Infrared radiation exists beyond the red end of the visible light spectrum, meaning our eyes cannot see it. Just like visible light has different colors corresponding to different wavelengths, IR also has a range of wavelengths. Fire emits strongly in certain mid- and far-infrared bands. Selecting the correct sensor that uses filters to be sensitive to these specific wavelengths of IR will help it distinguish fire from other heat sources that might emit different IR with a different signature (wavelength).

At the time of writing this article, and with respect to an interface to Home Assistant there were some hobbyist infrared sensors that could be used, but they should be considered a hobbyist solution at best and should not be used as a primary method of fire detection.  The intended way these sensors work is the sensor circuitry analyzes the received signal, looking for characteristics like intensity and rapid fluctuations (flickering flames). If the signal matches the expected pattern of a fire, the sensor could trigger an alarm output. This output can be a simple digital signal (on/off) or an analog signal proportional to the detected IR intensity.

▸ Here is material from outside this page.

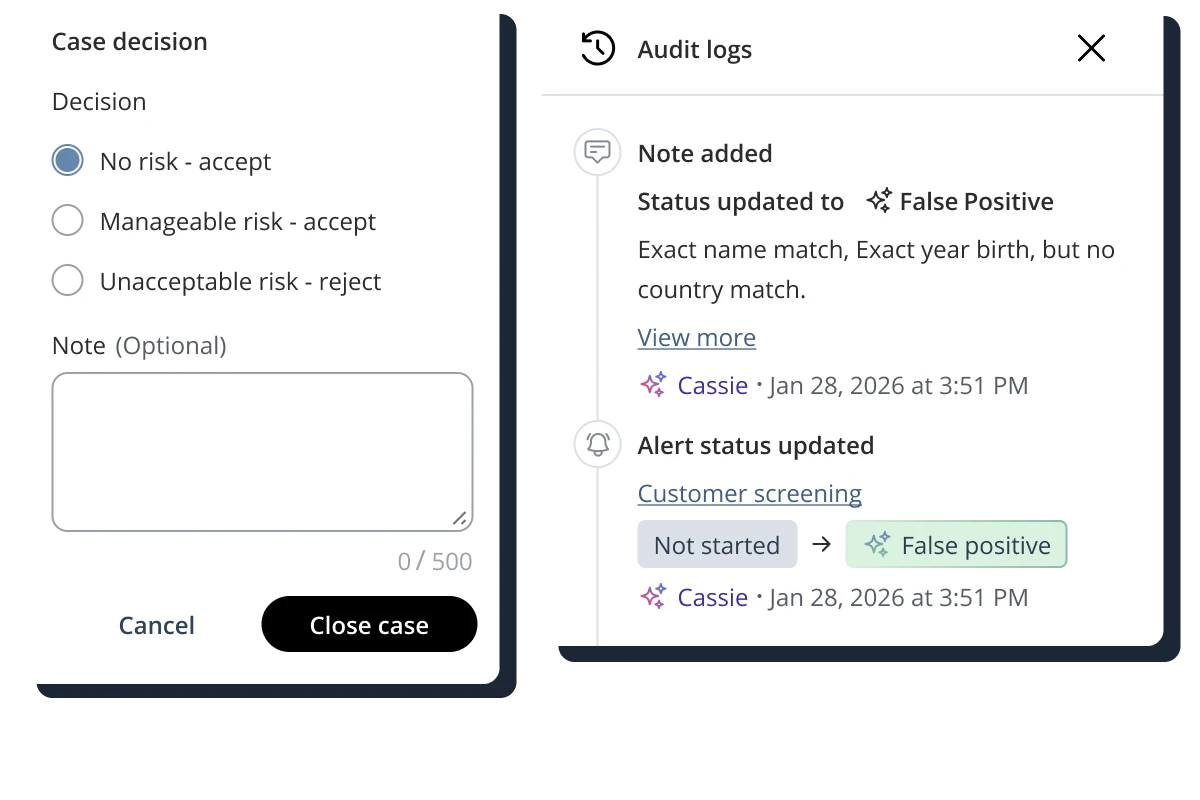Screen dimensions: 1200x800
Task: Click the green False positive status badge
Action: pyautogui.click(x=957, y=545)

To integrate with Home Assistant, the sensor's output is typically connected to a microcontroller (like an ESP32). This microcontroller reads the sensor's state and communicates the signal to Home Assistant. Home Assistant can then use this information to automate alerts and actions.

Inexpensive video fire, smoke and ember detection is an emerging and very exciting type of sensor that combines a video signal processing (computer vision) with machine learning (ML) or artificial intelligence (AI) to identify smoke, fire and embers.  While this is slightly out of the reach of an inexperienced home enthusiast, it is not far away.

In very simple terms, these sensors work processing a video feed and then comparing that signal with parameters that appear like fire, smoke and embers.  The resultant signal is then returned with a probability score. This means that the result could be a low probability or a high probability of smoke or embers.  The speed and accuracy of this signal is determined by a range of factors such as distance, size of the fire, image quality, processing speed of the processing computer and the underlying machine learning model.

A quick search of the internet will reveal plenty of emerging examples (April 2025) of cameras and technologies that will evolve and become less expensive and more consumer (enthusiast) friendly over time.

If you're willing to invest the time, an experienced developer with some knowledge of machine learning, a powerful single-board computer or accelerator could develop a sensor for less than a few hundred dollars. There are already public Artificial Intelligence (AI) models available that an experienced person could use to develop a video sensor that could be interfaced with a platform like Home Assistant.  How this could be achieved is outside of the scope of this article.

I have included an extensive list of links to hardware, software and other resources at the bottom of this article, to give interested readers a starting point for further research.

The easiest way to get started with Home Assistant is to purchase a single-board computer called the “ Home Assistant Green” along with a USB dongle called the Home Assistant Connect ZBT-1  that adds support for integrating devices using accessories using Zigbee and Thread.  The Home Assistant Green ensures a fast and smooth Home Assistant user experience.

If you have a little more experience and twice the price, you could try the Home Assistant Yellow. The primary difference is the Home Assistant offers a few additional features (and complexity) that the Home Assistant Green does not offer.  But if you're just getting started, try the Home Assistant Green first. (I use a Home Assistant Yellow).

Lastly, you can also try a very small (low power) device called a Raspberry Pi.  The Raspberry Pi is a very small computer (slightly larger than a pack of playing cards). There are many reasons why you might choose this path, but if you're just getting started and you're not super computer savvy (and a little nerdy), then again start with the Home Assistant Green.